Our Tasty Brains
Our Tasty Brains

Our Tasty Brains

Could our brains be wired for unhealthy food choices?

Last fall, I attended a behavioural economics conference in Denmark, where guest speaker Antonio Rangel, a professor at the California Institute of Technology (Caltech), discussed his results from a neurobiology and economic study on how people make value-based decisions. Dr. Rangel addressed a recent choice experiment involving Caltech students, who had to choose between products for health criteria and taste criteria. How often have you found yourself battling whether to eat the tastier food rather than the healthier option?Tasty Brain Race

The experiment required participants to make two decisions between two sets of choices. In the first pairing of foods, the students were first
asked to choose which product would taste the best and then to pick the product that would be the healthiest choice. The first pairing of foods required choosing between Spam and brussel sprouts. Not surprisingly, the students chose Spam as tasting the best and the brussel sprouts as being the healthiest choice.

In the second half of the experiment, the same questions were asked, this time around the products were changed to a candy bar and an apple. When asked which of these two products would taste better, the majority chose the candy bar. Interestingly enough the response to which product would be healthier, an apple or a candy bar? The majority of responses indicated that the candy bar would be the healthier choice!

This healthy candy bar response astounded Dr.

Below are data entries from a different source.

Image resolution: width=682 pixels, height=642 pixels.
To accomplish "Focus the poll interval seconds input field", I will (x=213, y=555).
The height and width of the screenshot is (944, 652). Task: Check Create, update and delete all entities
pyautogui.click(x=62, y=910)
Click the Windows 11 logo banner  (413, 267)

Rangel and the rest of his research team. During this experiment, Rangel and his team monitored the neurobiological responses of the students’ brains through sensors attached to their head, which measured the brain’s activity while making these decisions. This allowed them to look at the brain’s reactions as the students made the choice of a candy bar being a healthy decision, and what they discovered was quite amazing.

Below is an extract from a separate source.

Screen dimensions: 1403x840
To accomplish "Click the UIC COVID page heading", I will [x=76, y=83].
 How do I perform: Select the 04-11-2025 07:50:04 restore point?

They found that the students brain made decisions for taste fractions of a second faster than it does for health. This meant that when the students were asked to choose between the candy bar and the apple, the brains decided based on taste rather than health. Essentially, the brain tricked the students into picking an unhealthy option as the healthy option.

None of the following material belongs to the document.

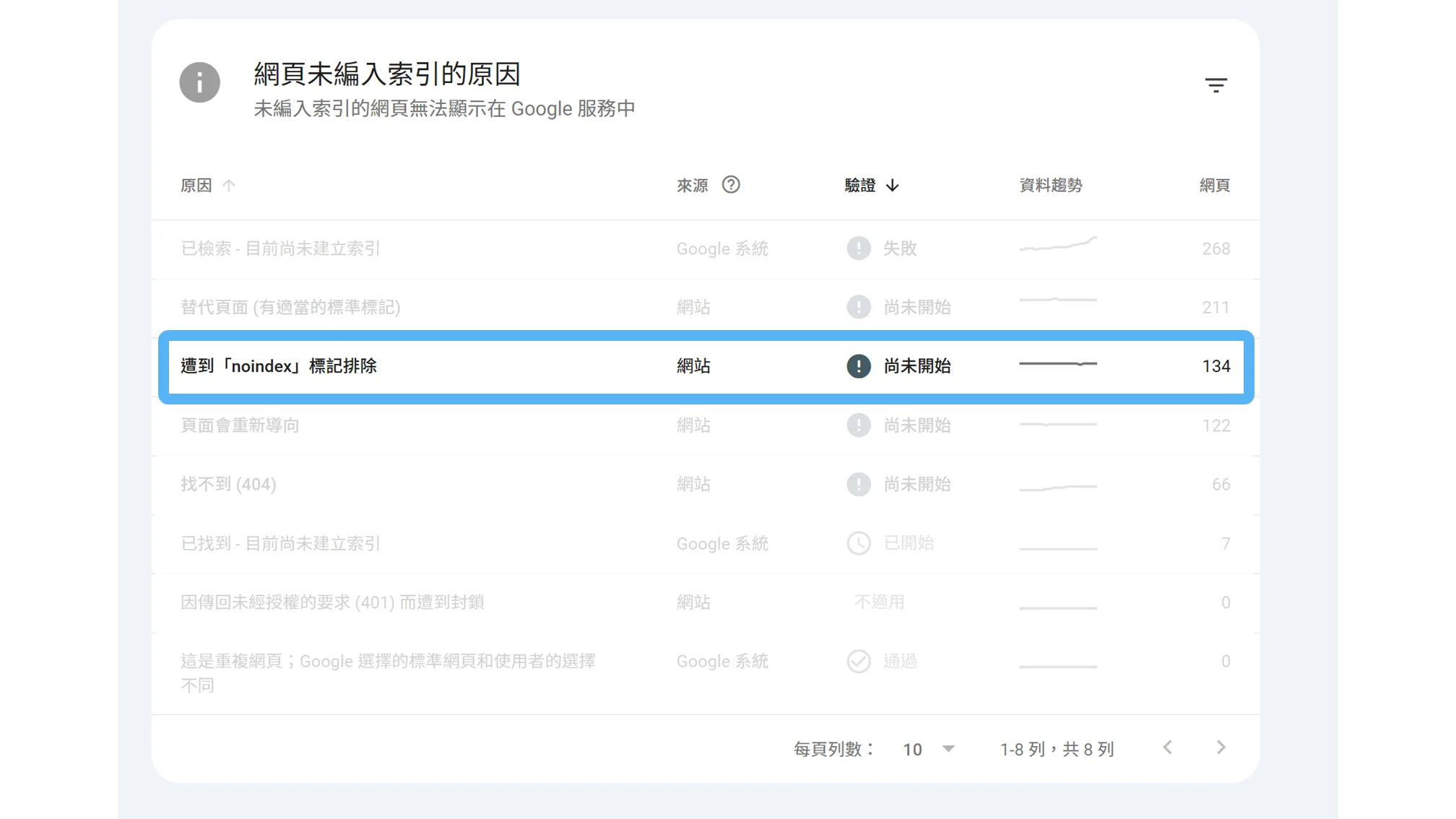Click the clock icon on 已找到 row

pyautogui.click(x=859, y=543)
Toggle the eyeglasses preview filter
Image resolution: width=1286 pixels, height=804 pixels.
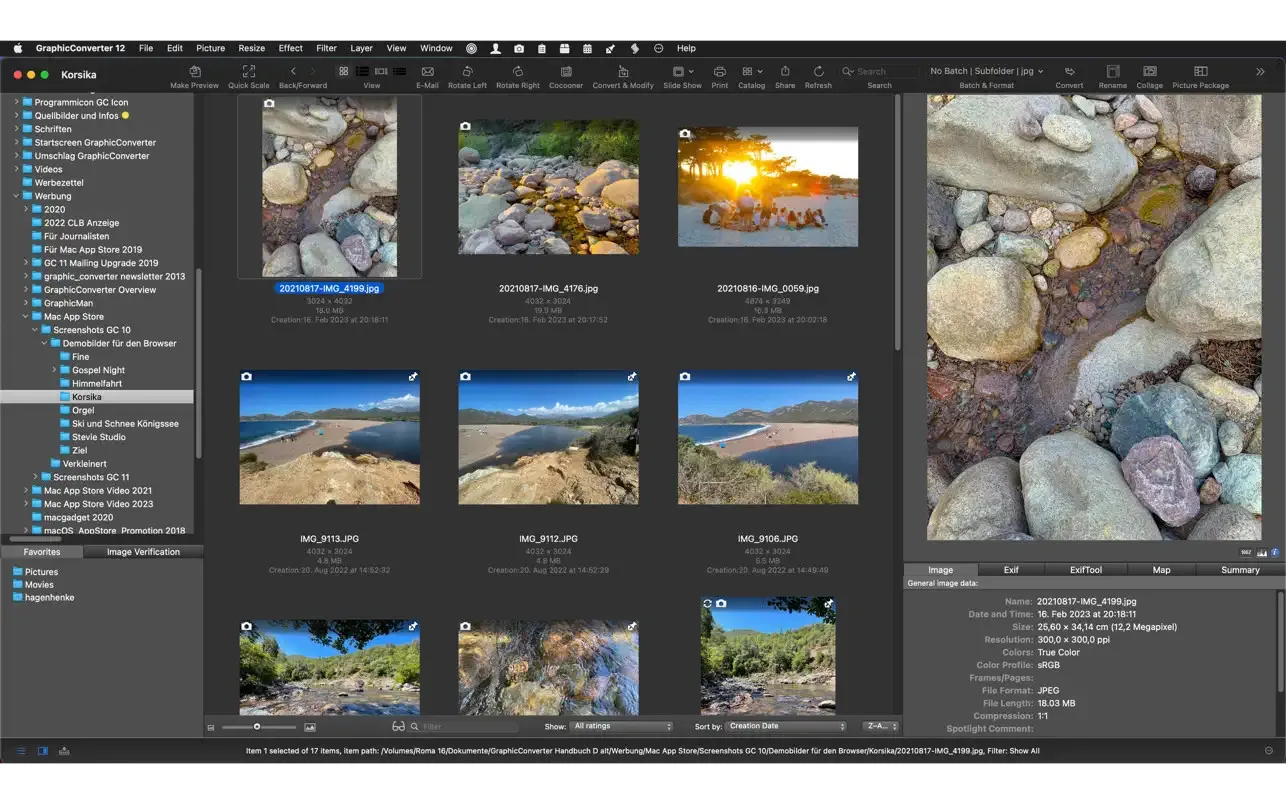click(399, 727)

This discovery is the first of its kind, and could explain why we sometimes struggle to choose a healthier option before a tastier one. Dr. Rangel suggested in his talk that their time gap discovery may help explain why North Americans have such a problem with being overweight. However, this requires further analysis and testing.

These results make me feel a little bit better about my own food choices. In part, we may be tricked into looking at a product and thinking that it is a healthy choice when the brain has made the decision based on how the product tastes. This is why we grab a chocolate bar or potato chips and believe that this is a healthy food choice to be making. It is too early to make any conclusions based on this, but it provides an incredible number of new research questions for those working in this field.